A major debate in the UK's parliament prior to the last election was whether the Conservative-led government would loosen the country's mid-term emissions reduction target, known as the fourth carbon budget. Watson and colleagues carry out an assessment of the feasibility of the budget (covering the years 2023 to 2027), and the implications that sticking to it could have for policymakers and other stakeholders.

Eight instrumental factors that introduce uncertainty into decision-making are highlighted: the availability of finance for low-carbon power generation, commercialization of low-carbon power generation technologies, diversity of heat decarbonization pathways, heat pump performance, district heating investment and business models, energy efficiency improvements and demand reduction, diversity of transport decarbonization pathways, and adoption of electric vehicles. They also identify six systemic uncertainties: fossil fuel availability and price, bioenergy availability and price, material scarcity, ecosystem service impacts, public attitudes to energy system change, and political commitment to a low-carbon transition.

They point out the unexpectedness of change, showing that actual developments often lie outside the range of imagined futures. So, how helpful is this in terms of meeting the fourth carbon budget?

Decision-makers need to understand the complexities of available climate and energy policy choices. The main contribution of Watson and colleagues is to identify a useful framework to assess this.

They set out some basic rules for making decisions in a time of uncertainty: policymakers need to set about 'opening up' the process to get the public involved and connected, need flexibility and diversity of options within energy policy, need to learn from best practice, and need to set about ensuring their country, region or locality uses as little energy as possible.

But while they give a good overview of energy policy uncertainties and what the most rational processes are to deal with this situation, they do not reference cases where rapid change has already occurred. If they had done this, they might have concluded that some decision-making variables are more important than others when trying to reduce emissions.

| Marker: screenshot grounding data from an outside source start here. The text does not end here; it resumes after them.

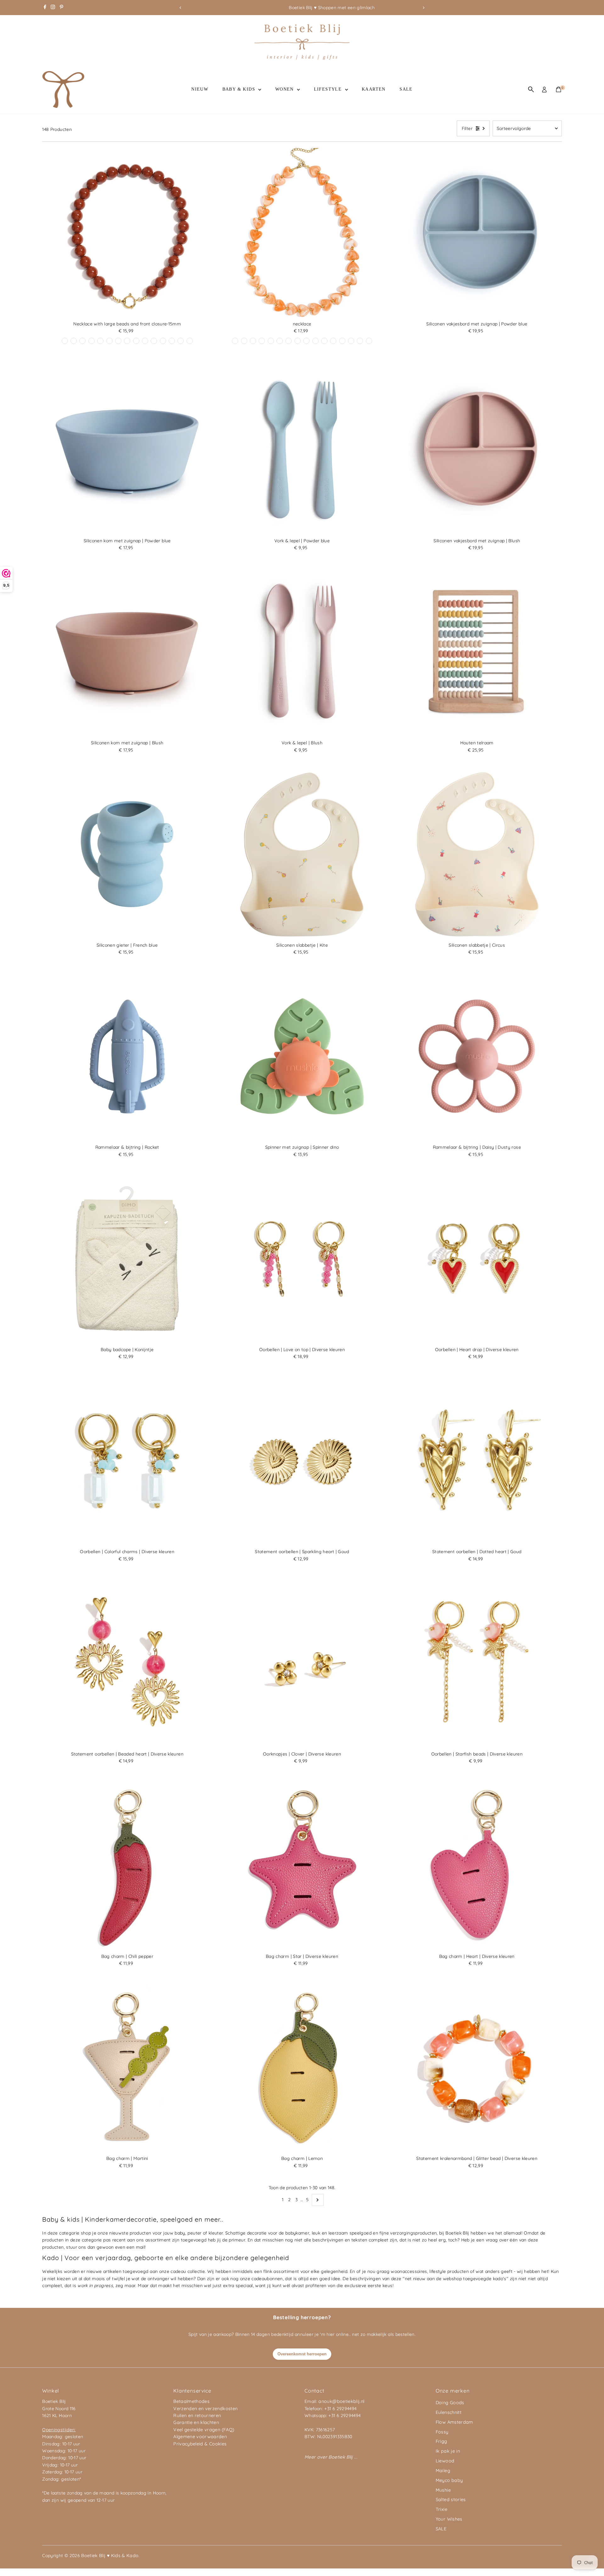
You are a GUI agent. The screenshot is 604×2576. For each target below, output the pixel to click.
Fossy (442, 2432)
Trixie (441, 2509)
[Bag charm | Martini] (127, 2067)
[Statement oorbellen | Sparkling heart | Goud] (302, 1461)
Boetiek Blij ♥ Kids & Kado (109, 2555)
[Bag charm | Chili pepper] (127, 1865)
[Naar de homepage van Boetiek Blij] (302, 58)
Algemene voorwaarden (200, 2436)
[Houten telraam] (477, 652)
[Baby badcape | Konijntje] (127, 1259)
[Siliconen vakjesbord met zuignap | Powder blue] (477, 233)
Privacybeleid (188, 2444)
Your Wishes (449, 2519)
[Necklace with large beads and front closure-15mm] (127, 233)
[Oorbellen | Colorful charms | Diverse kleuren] (127, 1461)
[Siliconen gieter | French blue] (127, 854)
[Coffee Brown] (235, 341)
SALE (406, 89)
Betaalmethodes (191, 2401)
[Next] (424, 8)
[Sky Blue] (190, 341)
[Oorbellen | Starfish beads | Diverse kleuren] (477, 1663)
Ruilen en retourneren (197, 2415)
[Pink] (324, 341)
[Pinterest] (61, 7)
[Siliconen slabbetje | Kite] (302, 854)
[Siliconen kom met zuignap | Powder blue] (127, 450)
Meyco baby (449, 2480)
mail (140, 2247)
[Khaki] (109, 341)
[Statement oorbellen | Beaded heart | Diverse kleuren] (127, 1663)
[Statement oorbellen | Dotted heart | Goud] (477, 1461)
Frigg (441, 2441)
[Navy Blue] (262, 341)
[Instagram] (53, 7)
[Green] (145, 341)
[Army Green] (369, 341)
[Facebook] (45, 7)
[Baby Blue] (100, 341)
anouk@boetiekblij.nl (341, 2401)
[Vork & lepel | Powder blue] (302, 450)
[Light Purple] (73, 341)
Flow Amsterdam (454, 2422)
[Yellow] (91, 341)
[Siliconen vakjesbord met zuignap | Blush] (477, 450)
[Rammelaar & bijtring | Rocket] (127, 1056)
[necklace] (302, 233)
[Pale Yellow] (163, 341)
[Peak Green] (82, 341)
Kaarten (374, 89)
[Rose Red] (172, 341)
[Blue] (136, 341)
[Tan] (306, 341)
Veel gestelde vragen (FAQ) (203, 2429)
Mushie (443, 2490)
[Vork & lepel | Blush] (302, 652)
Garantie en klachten (196, 2422)
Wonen (285, 89)
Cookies (217, 2444)
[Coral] (180, 341)
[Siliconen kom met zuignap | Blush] (127, 652)
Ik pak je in (448, 2451)
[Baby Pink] (333, 341)
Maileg (443, 2470)
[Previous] (180, 8)
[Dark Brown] (127, 341)
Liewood (445, 2461)
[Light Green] (351, 341)
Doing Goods (450, 2402)
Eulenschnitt (448, 2412)
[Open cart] (558, 89)
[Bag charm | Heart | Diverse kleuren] (477, 1865)
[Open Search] (531, 89)
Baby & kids (239, 89)
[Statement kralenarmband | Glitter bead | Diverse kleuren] (477, 2067)
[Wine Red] (65, 341)
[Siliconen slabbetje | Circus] (477, 854)
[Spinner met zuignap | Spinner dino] (302, 1056)
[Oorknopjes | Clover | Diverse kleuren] (302, 1663)
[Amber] (280, 341)
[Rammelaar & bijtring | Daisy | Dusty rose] (477, 1056)
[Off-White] (118, 341)
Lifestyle (329, 89)
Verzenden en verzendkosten (205, 2408)
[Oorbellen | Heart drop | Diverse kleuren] (477, 1259)
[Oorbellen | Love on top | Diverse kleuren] (302, 1259)
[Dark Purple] (154, 341)
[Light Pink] (244, 341)
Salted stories (451, 2499)
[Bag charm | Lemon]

Watson and colleagues show most energy policy choices can be made to seem uncertain. But what they fail to illuminate is that a technology pathway way to meet the UK's carbon targets will require a very different energy system with different practices. Different technologies will be necessary, but markets, business models, system operation and customer involvement will also have to change. Each of these has the potential to alter the system in different ways. Such uncertainty leads to contradictory information flowing from stakeholders anxious that their preferred pathway is chosen.

Policymakers' energy choices depend on the governance of each specific country. This in turn depends on the very practical realities of governance and policy design, such as laws, technical realities, economic incentives, and social and cultural preferences. These are known as the 'enabling environment', which makes doing something possible and economic. The third important factor is someone or something taking action. How these three things come together is less well understood.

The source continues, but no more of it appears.